#### ENTRIES SHOWN

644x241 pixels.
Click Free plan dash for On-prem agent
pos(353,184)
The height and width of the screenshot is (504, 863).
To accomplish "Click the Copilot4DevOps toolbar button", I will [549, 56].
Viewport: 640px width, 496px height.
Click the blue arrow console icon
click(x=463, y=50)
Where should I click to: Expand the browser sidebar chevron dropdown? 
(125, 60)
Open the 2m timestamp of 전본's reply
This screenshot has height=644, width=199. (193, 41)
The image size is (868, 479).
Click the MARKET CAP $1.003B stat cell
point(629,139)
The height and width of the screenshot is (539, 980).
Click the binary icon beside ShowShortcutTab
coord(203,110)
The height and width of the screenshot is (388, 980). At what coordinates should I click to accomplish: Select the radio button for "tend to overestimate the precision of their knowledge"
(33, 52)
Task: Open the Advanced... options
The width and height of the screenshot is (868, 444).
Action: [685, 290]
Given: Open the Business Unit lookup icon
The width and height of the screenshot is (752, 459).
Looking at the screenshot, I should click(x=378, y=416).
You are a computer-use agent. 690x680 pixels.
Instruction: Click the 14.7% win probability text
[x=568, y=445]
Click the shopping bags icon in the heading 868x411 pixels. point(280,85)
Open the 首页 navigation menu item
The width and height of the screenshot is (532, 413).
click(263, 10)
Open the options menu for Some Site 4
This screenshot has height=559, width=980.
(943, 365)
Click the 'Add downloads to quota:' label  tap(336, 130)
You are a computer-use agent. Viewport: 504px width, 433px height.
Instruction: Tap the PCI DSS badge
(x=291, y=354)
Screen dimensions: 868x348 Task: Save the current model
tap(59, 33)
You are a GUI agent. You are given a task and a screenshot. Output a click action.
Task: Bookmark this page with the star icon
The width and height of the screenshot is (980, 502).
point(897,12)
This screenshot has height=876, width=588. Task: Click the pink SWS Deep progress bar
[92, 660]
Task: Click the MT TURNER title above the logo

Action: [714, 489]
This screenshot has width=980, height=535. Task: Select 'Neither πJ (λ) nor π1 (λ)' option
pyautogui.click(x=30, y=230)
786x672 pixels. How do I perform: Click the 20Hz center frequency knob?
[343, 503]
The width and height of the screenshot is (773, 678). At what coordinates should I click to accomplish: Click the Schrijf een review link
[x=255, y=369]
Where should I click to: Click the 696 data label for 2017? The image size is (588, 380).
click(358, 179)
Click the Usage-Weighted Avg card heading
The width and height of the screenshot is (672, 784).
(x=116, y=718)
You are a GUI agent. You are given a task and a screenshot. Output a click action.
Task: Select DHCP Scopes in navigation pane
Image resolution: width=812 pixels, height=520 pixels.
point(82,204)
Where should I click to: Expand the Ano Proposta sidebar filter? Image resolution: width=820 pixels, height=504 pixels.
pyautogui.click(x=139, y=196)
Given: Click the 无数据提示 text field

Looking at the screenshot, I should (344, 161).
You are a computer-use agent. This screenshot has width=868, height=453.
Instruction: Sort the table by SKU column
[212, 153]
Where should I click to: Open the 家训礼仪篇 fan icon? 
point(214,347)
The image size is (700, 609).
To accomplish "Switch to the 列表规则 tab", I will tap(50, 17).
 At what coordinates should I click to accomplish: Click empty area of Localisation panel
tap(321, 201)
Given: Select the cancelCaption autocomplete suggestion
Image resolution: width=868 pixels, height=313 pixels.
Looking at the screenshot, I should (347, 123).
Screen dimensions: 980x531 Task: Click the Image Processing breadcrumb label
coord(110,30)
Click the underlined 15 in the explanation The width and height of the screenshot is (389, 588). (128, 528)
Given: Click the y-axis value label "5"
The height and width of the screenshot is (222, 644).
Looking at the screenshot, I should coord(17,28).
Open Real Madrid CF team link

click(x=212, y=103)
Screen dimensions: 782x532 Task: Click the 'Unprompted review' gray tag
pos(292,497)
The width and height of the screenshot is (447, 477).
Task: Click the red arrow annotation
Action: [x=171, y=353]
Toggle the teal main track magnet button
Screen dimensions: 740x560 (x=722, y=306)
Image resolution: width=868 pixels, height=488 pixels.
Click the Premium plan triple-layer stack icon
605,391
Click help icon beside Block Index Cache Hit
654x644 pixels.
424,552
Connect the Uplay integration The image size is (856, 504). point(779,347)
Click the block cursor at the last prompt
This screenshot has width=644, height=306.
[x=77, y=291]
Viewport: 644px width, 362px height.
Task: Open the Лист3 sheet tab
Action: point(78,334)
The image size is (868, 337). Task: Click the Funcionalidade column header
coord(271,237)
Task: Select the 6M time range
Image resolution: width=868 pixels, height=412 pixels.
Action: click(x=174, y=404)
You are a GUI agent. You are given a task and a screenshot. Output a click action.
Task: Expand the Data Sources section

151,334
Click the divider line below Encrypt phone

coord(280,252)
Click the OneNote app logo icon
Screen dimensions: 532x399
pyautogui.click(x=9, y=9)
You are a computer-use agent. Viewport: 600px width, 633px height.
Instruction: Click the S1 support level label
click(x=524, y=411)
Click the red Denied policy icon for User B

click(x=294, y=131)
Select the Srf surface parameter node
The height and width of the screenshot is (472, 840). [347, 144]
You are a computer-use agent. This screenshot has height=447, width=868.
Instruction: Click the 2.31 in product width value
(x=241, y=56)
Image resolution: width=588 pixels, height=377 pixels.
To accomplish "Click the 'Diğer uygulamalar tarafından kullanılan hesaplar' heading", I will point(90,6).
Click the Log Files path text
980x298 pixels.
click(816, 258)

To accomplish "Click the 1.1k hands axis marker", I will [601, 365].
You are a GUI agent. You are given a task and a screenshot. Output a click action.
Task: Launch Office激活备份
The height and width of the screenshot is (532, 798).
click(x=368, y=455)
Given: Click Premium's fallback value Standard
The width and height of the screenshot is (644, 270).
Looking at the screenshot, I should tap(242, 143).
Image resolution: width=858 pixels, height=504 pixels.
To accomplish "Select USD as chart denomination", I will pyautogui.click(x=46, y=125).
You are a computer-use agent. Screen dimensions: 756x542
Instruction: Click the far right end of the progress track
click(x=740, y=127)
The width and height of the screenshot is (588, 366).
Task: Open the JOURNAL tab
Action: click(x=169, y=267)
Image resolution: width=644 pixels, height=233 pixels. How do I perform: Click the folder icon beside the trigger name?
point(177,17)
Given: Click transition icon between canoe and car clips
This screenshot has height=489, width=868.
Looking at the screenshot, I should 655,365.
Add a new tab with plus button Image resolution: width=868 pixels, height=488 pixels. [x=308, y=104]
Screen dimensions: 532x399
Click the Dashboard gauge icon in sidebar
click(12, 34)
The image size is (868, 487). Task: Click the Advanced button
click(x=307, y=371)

########

| ASSIGNED TASK |
Search the data for the word "with" and copy each line where it appears.

| OUTPUT FOR THIS TASK |
Task: Bookmark this page with the star icon
Add a new tab with plus button Image resolution: width=868 pixels, height=488 pixels. [x=308, y=104]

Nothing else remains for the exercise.